The LaCie drive, connected to the Mac Mini via a Thunderbolt cable, is my insurance against disaster. I have a library of several thousand albums, many of them ripped from CD and carefully tagged for easy recall. I also have several hundred hi-rez recordings purchased as downloads, plus several hundred albums in DSD format, ripped from my SACD collection using a hacked Sony PlayStation 3. Some of this music is now irreplaceable.
Inside the LaCie’s brushed-metal enclosure are two 3TB drives. I’ve configured the system so that files are written to both drives simultaneously. If one drive ever fails, the LaCie will notify me of the fact. After I’ve replaced the defective drive, the LaCie will then copy data from the intact drive to the new drive, and I’m back in business, with full RAID 1 protection.

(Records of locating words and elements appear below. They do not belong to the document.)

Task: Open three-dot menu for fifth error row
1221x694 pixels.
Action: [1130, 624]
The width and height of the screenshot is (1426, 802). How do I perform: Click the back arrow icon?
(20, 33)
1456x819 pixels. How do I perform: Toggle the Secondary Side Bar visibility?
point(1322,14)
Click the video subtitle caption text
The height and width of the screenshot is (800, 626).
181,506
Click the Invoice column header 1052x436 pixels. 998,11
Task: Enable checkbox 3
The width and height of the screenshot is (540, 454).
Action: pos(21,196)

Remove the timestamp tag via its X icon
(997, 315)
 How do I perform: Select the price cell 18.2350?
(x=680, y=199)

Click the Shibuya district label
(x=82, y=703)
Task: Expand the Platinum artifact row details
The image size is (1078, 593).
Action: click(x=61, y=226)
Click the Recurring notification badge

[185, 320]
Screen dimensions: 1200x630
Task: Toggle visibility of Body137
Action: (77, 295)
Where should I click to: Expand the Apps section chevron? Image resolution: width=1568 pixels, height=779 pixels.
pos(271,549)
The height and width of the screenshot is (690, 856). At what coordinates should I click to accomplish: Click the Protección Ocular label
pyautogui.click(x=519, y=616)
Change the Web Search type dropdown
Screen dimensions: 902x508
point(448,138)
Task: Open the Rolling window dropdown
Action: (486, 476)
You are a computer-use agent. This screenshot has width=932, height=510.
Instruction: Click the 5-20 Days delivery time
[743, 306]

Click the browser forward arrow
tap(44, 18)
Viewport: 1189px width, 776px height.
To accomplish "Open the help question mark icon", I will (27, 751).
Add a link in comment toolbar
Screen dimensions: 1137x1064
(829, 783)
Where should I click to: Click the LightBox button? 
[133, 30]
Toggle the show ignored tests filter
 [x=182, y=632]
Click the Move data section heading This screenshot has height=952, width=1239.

Two music-player apps run on the Mac Mini: Audirvana Plus 3 and Roon Core. The Mini is connected via a USB link to a Dynaudio Connect module a couple of yards away -- a little box that houses a wireless transmitter that sends digital audio to the Focus XDs downstairs. The Connect accepts streams of resolutions up to 24/192, and can transmit at up to 24/96. For DSD files, Audirvana or Roon converts the data to PCM before sending it to the Connect.
The simple life
Here’s how my Simplifi’d hi-fi works in daily use. When I want to listen to music, I pick up my iPad and fire up a remote app (Audirvana’s A+ Remote or Roon’s Control) for the music player I have running on the Mac Mini.
With either app, I can browse the contents of my music library from my living-room sofa and choose what I want to hear. Roon integrates my local library with My Music from Tidal, but also lets me browse all of Tidal. Audirvana/A+ Remote lets me access Tidal and Qobuz, but shows streaming services and my local library separately. (I prefer this to Roon’s approach.)
Audirvana Plus 3 and A+ Remote have some operational quirks. Sometimes the iPad app refuses to connect with my Mac Mini -- I have to close and restart the app. Sometimes A+ Remote refuses to list the albums on the Mini, and I have to hit the Cancel button in the Album pane a couple of times to view my library. It’s a minor bug with an easy workaround, and Audirvana says the next release of A+ Remote should solve the problem.
Roon is rock-solid, but it’s a very rich program, and at first I found it slightly forbidding. But I’m getting used to it -- going forward, it will probably serve as my go-to music software.
Occasionally, the wireless connection between the Dynaudio Connect transmitter upstairs and the receivers in one or both speakers downstairs will be interrupted, and I’ll experience momentary dropouts. I’ve found no pattern here to aid in trouble-shooting.
Most of the time, though, everything works like a charm. I’m delighted with this system -- not only because it lets me enjoy high-performance sound in our elegant living room, but because I can share my love of music with my wife and visitors to our home. Our guests are inevitably blown away by what they hear.
Of course, assembling this system required a fair bit of effort -- and considerable expense. That reflects a basic law of the universe: things that look simple are often complex below the surface.
When I first got into audio, people thought that by now we’d be commuting to work in flying cars. But no one imagined that we’d be able to use a handheld screen to cue up whatever music we wanted to hear, and have it play in glorious high fidelity. If you ask me, Simplifi’d hi-fi is way, way cooler than flying cars.